-- Text extract --
My point was really that nobody really knew what you did or what you
did it on. So it didn't seem like a worthwhile warning as it
completely lacked detail.
> These tests are running the exact same query on two different tables with the
> exception that they use their respective partition keys.
Are you sure? It looks like the old one does WHERE date =
((now())::date - '7 days'::interval) and the new version does
(date(created_at) = ((now())::date - '7 days'::interval). I guess you
renamed date to "created_at" and changed the query to use date(). If
that expression is not indexed then I imagine that would be a good
reason for the planner to have moved away from using the index on that
column. Also having date(created_at) will also not allow run-time
pruning to work since your partition key is "created_at".
You might be able to change the query to query a range of value on the
new timestamp column. This will allow you to get rid of the date()
function. For example:
where created_at >= date_trunc('day', now() - '7 days'::interval) and
created_at < date_trunc('day', now() - '6 days'::interval)
David
Re: Date vs Timestamp without timezone Partition Key
I can confirm that was the issue, after removing the expression and using
only what was indexed it definitely fixed the query plan. I appreciate all
the help you've given me, I didn't really think to look there but it makes
a ton of sense that a filter on the database would only work well if it's
indexed.
Thanks again,
On Fri, Jun 5, 2020 at 11:13 PM David Rowley wrote:
> On Sat, 6 Jun 2020 at 14:49, Cedric Leong wrote:
> > It's less of a complaint rather than just a warning not to do what I did.
>
> My point was really that nobody really knew what you did or what you
> did it on. So it didn't seem like a worthwhile warning as it
> completely lacked detail.
>
> > These tests are running the exact same query on two different tables
> with the exception that they use their respective partition keys.
>
> Are you sure? It looks like the old one does WHERE date =
> ((now())::date - '7 days'::interval) and the new version does
> (date(created_at) = ((now())::date - '7 days'::interval). I guess you
> renamed date to "created_at" and changed the query to use date(). If
> that expression is not indexed then I imagine that would be a good
> reason for the planner to have moved away from using the index on that
> column. Also having date(created_at) will also not allow run-time
> pruning to work since your partition key is "created_at".
>
> You might be able to change the query to query a range of value on the
> new timestamp column. This will allow you to get rid of the date()
> function. For example:
>
> where created_at >= date_trunc('day', now() - '7 days'::interval) and
> created_at < date_trunc('day', now() - '6 days'::interval)
>
> David
>

Data listing
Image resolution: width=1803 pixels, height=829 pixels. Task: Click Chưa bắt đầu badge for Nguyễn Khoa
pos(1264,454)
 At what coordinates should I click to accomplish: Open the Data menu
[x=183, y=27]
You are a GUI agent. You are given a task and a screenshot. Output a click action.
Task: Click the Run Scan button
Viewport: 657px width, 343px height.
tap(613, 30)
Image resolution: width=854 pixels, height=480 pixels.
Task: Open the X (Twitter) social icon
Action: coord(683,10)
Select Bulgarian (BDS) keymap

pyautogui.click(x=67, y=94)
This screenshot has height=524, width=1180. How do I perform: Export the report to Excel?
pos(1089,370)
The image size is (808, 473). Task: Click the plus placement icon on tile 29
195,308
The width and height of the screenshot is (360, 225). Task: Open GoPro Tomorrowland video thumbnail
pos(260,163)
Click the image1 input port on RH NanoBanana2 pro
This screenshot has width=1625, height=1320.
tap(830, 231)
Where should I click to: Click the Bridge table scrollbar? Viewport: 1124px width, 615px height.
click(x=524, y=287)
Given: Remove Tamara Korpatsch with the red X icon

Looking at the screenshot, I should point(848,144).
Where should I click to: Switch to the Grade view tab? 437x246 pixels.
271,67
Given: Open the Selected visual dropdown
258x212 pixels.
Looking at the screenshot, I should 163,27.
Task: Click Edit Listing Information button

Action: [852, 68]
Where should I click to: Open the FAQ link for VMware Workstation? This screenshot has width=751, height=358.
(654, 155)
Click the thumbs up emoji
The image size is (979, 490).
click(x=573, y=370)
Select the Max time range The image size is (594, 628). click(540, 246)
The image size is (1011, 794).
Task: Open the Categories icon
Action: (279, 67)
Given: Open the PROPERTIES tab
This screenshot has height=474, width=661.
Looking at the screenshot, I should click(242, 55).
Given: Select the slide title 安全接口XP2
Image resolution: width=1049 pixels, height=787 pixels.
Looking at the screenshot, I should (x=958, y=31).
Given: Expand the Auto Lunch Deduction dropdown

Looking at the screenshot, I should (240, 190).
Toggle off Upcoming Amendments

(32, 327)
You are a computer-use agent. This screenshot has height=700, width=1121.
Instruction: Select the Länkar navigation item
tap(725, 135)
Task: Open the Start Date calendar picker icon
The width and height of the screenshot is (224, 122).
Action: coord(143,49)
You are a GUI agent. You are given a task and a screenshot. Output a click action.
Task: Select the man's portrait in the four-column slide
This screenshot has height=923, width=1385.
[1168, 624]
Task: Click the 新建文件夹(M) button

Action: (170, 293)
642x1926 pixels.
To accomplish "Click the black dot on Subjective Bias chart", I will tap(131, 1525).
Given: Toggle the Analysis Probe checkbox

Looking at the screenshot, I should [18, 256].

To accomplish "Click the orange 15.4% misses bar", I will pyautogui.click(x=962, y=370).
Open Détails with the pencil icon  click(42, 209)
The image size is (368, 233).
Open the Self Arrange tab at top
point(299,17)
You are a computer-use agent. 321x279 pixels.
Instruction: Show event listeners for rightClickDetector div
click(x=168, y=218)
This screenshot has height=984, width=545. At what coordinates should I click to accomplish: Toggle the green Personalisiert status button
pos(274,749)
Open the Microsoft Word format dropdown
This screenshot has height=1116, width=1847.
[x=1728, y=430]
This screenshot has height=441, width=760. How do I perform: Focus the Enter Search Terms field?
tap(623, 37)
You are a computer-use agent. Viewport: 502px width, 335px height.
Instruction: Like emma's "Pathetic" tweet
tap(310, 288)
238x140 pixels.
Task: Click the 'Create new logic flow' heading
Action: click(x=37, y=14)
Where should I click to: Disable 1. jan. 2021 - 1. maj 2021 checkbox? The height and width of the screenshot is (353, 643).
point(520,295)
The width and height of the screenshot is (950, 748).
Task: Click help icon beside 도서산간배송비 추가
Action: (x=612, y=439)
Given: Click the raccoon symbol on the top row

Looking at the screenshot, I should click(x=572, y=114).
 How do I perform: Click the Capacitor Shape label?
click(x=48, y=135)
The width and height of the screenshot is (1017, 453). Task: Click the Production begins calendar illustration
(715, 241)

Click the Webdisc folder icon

-- What is required --
Name every SQL function that appears with parentheses in the queries and suggestions of the partition key thread.

-- The solution --
now(), date(), date_trunc()